NASA just made aviation history. Agency has Confirmed The Ingenuity Mars helicopter completed its initial test flight, making it the first aircraft to fly on another planet. The machine climbed to a height of 10 feet at 3:34 AM Eastern, hovering in place for 30 seconds before touching the Marshall surface. More details (not to mention better imagery) are expected soon.

The area will now be known as Wright Brothers Field in tribute to the pioneers of Earth-powered flight.

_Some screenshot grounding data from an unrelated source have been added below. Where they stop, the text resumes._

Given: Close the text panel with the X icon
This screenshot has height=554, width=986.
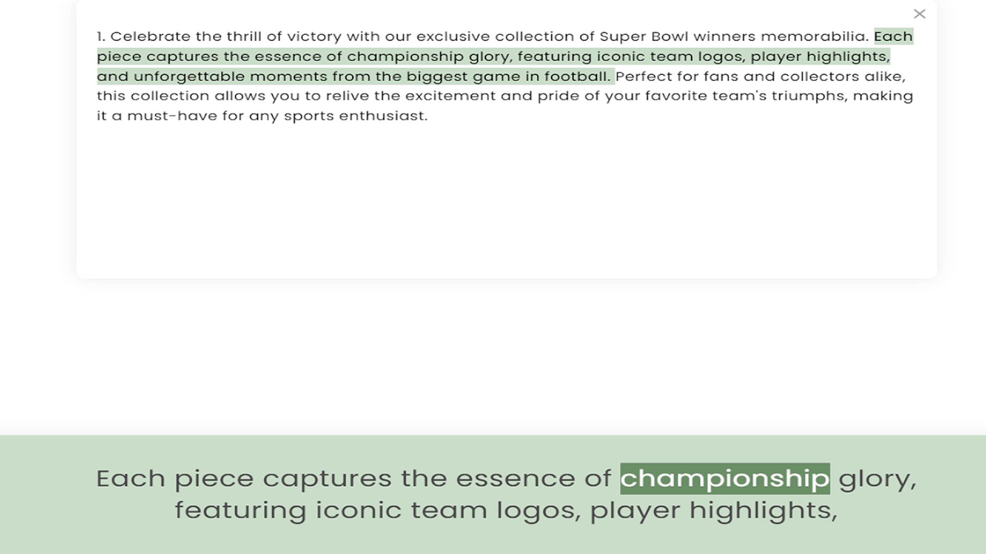Looking at the screenshot, I should click(x=919, y=14).
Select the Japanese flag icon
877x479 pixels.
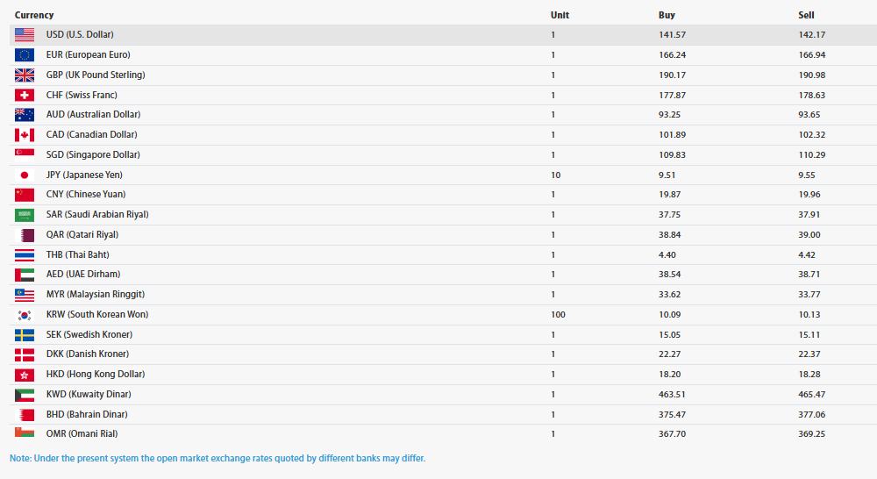[25, 175]
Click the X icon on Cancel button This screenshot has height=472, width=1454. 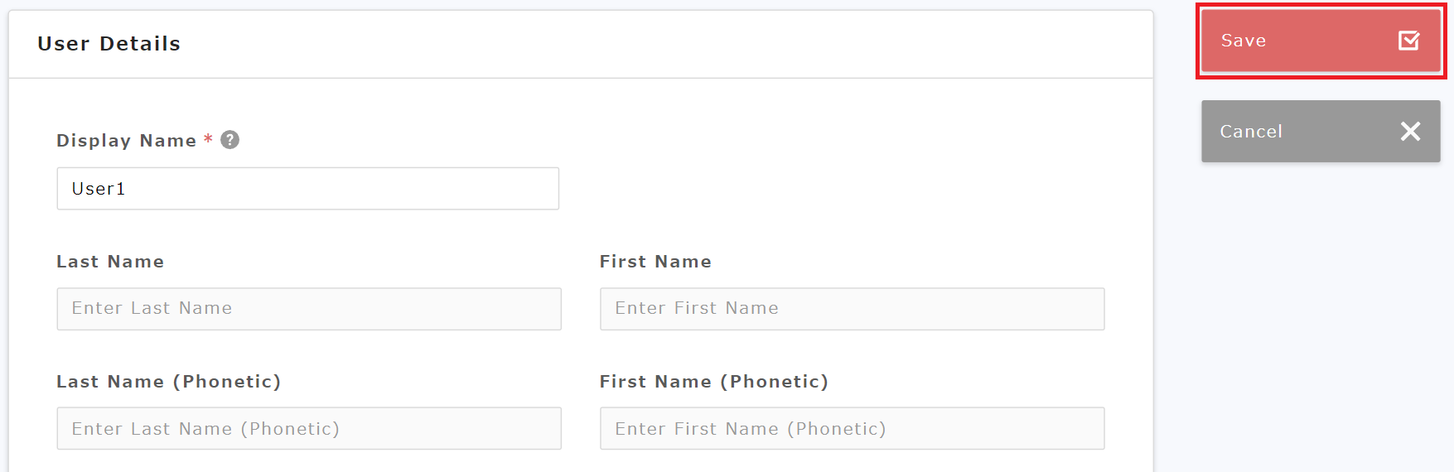(x=1410, y=131)

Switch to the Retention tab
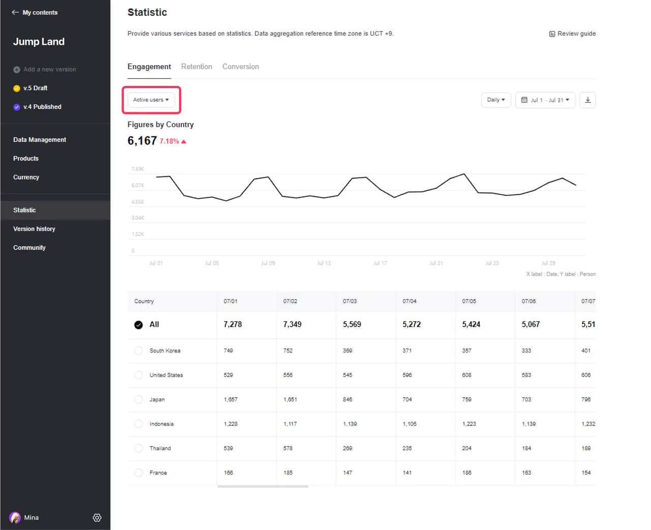coord(196,66)

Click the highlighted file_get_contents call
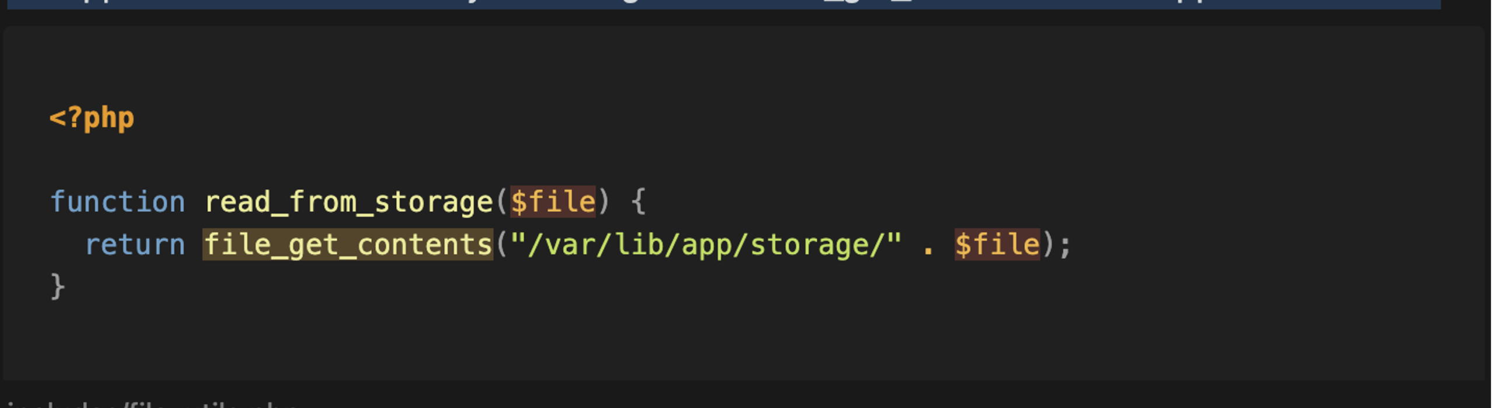pos(348,244)
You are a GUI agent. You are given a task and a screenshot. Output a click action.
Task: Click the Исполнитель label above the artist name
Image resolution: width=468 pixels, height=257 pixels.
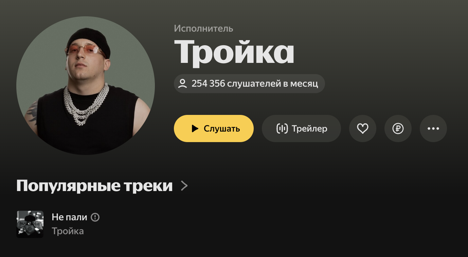(x=203, y=29)
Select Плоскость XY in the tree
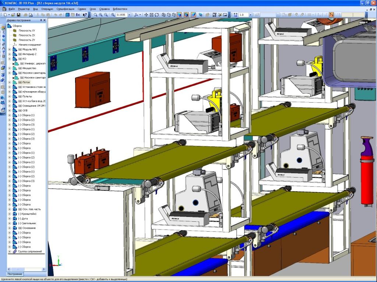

There was no sense of autonomous flight. Mars’ gravity is about a third of Earth’s, and a very thin atmosphere provides just 1 percent of our planet’s surface-level pressure. The basic rules of flight vary, in other words, and for the first time Ingenuity is testing multiple components. The helicopter is powered by solar energy, so the mission crew had to give the launch time for the optimal amount of energy.

The flight also represented a victory over technical obstacles. NASA originally intended to fly Ingenuity on April 11, but delayed the flight to fix a software problem with its command sequence.

You may not have to wait long for the next flight. NASA hopes for a second flight on April 22. This should be another minor test, but the administration will decide how to “best expand the flight profile.” Ingenuity can fly at a distance of 160 feet from a strongly rover for a duration of up to 90 seconds.

The helicopter will not accomplish much by itself – this is primarily a proof of concept. This success suggests that flight to Mars is possible, and it opens the door to future aircraft that can scout planets in a way that no rover can possibly manage.